* _TASK TO CARRY OUT_:
How many lines in the entries below contain the word "Open"? Reply with the number alone.

## Begin TASK DATA

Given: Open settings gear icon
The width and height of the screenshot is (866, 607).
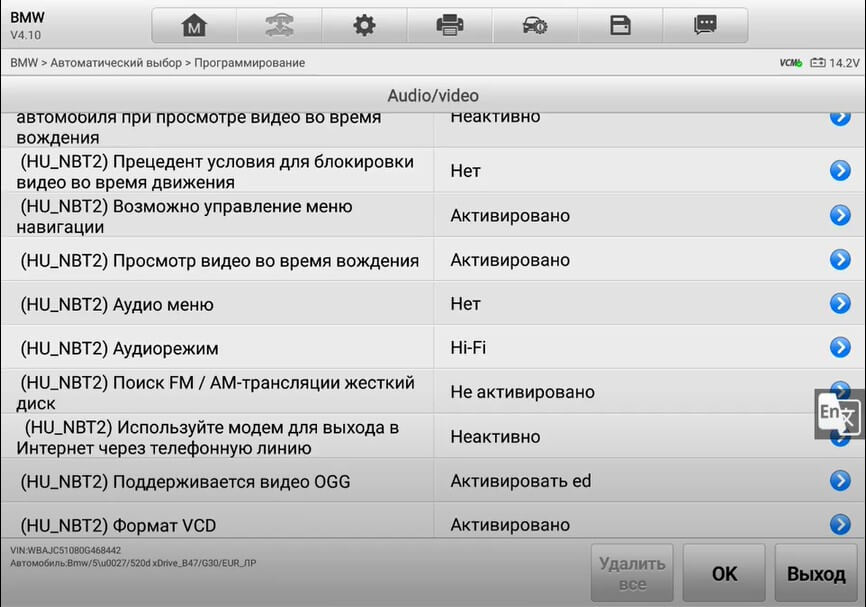Looking at the screenshot, I should (x=365, y=25).
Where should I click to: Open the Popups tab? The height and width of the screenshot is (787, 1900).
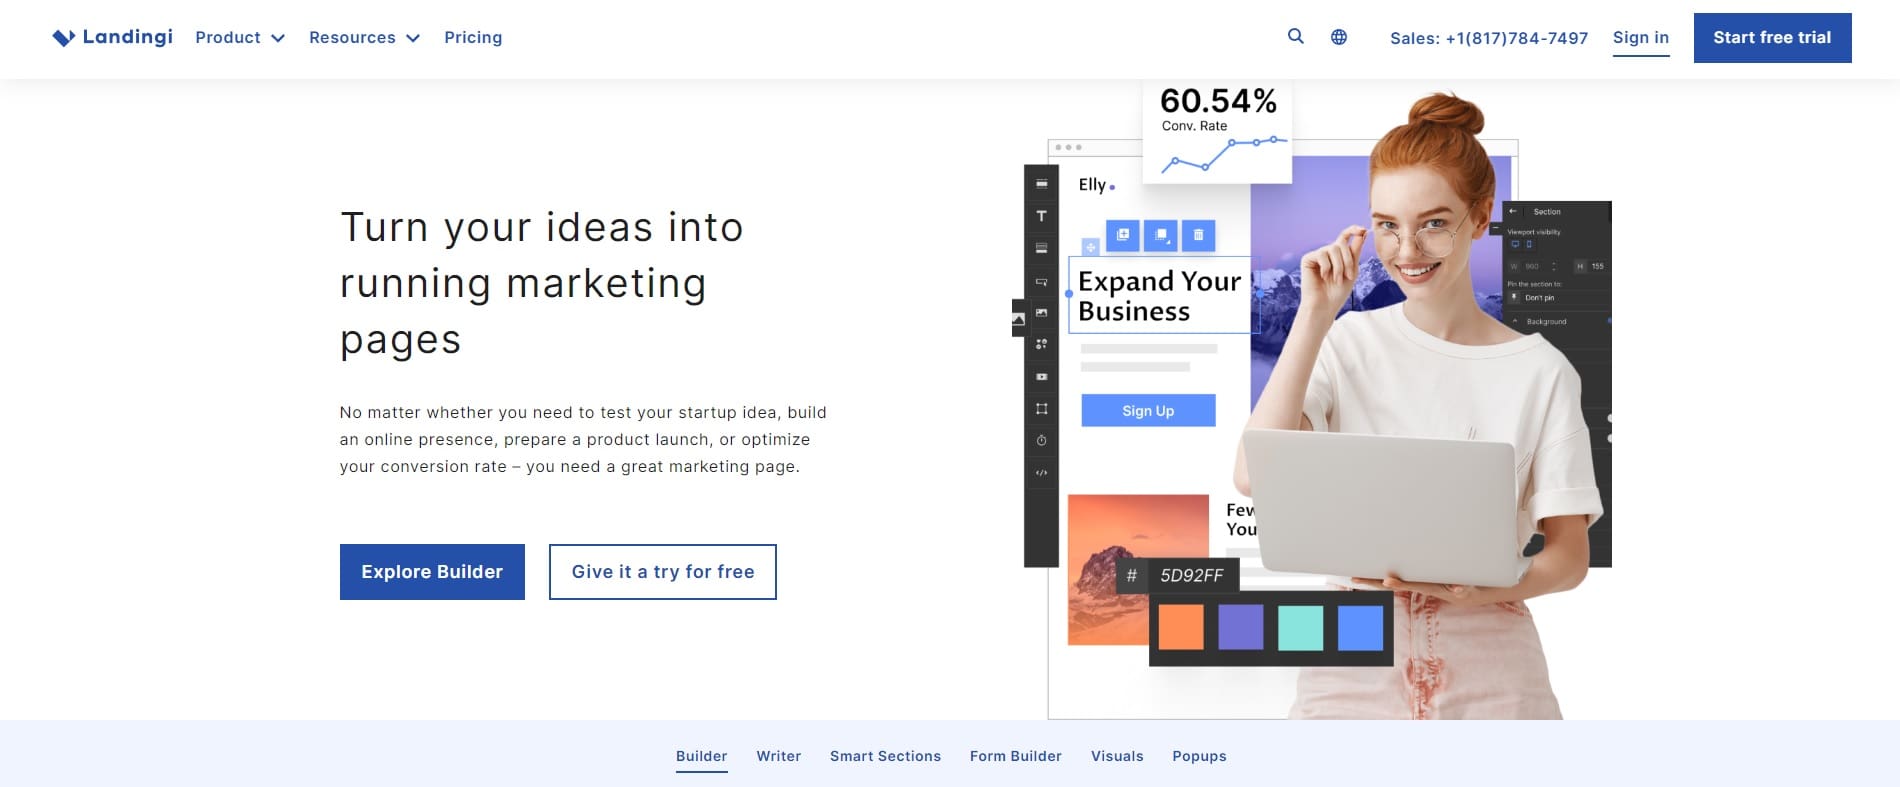click(x=1199, y=756)
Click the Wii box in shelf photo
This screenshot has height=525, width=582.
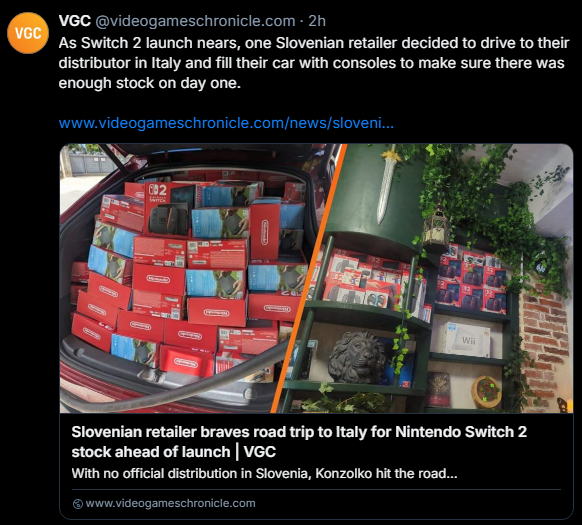point(467,340)

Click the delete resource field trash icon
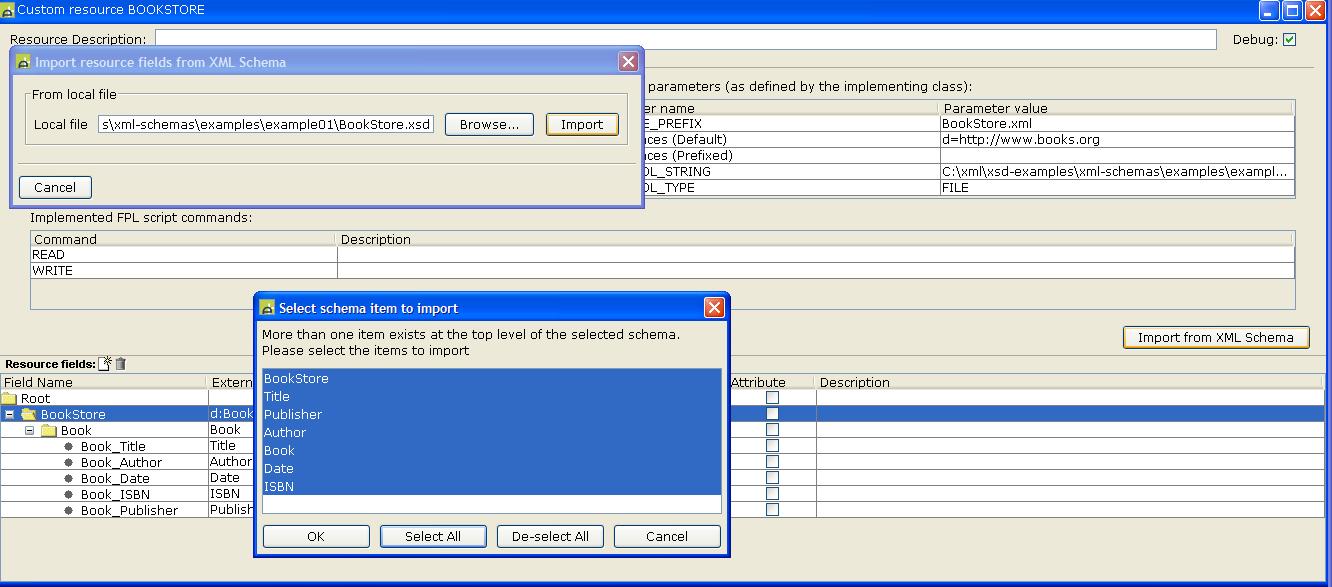coord(121,364)
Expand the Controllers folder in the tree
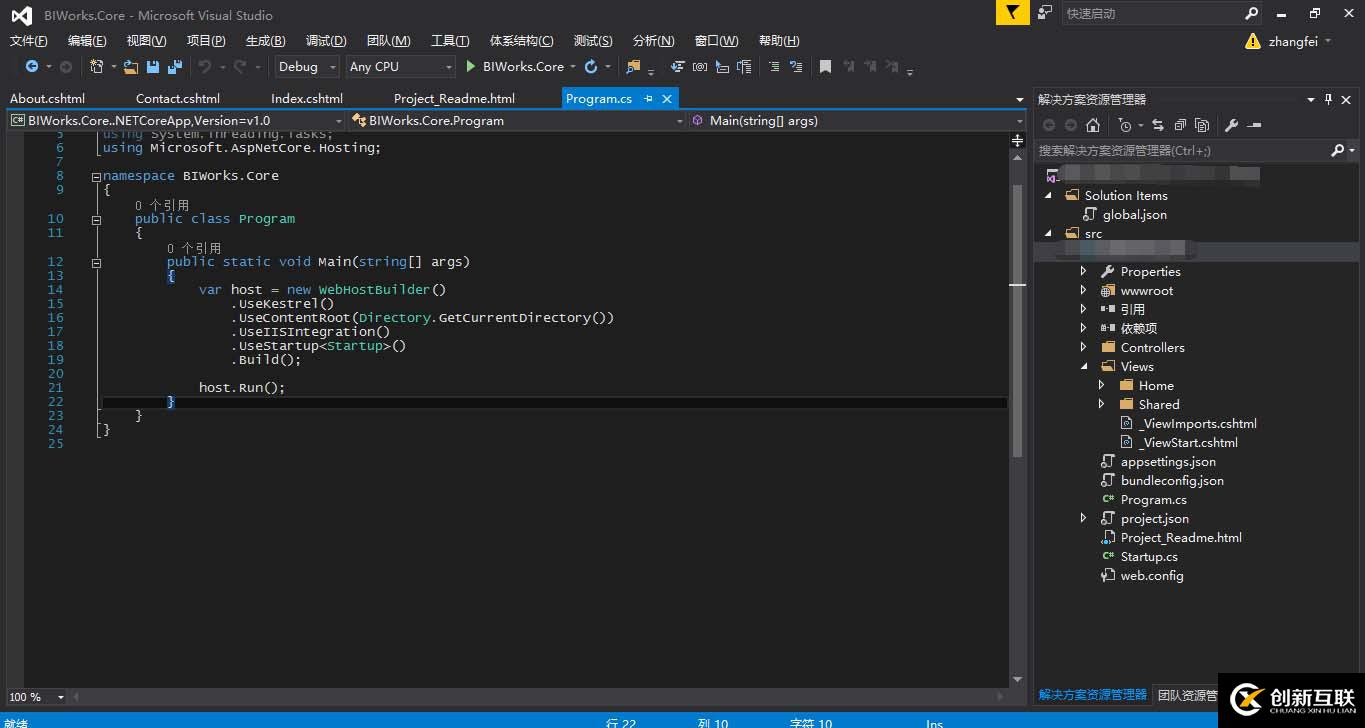Viewport: 1365px width, 728px height. point(1083,347)
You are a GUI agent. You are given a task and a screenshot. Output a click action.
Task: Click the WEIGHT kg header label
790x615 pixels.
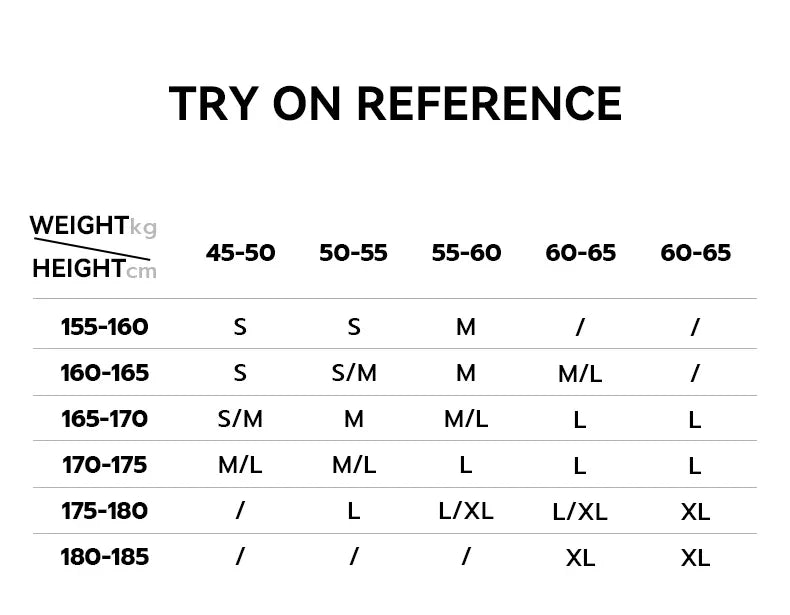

## End TASK DATA

* _ANSWER BELOW_:
2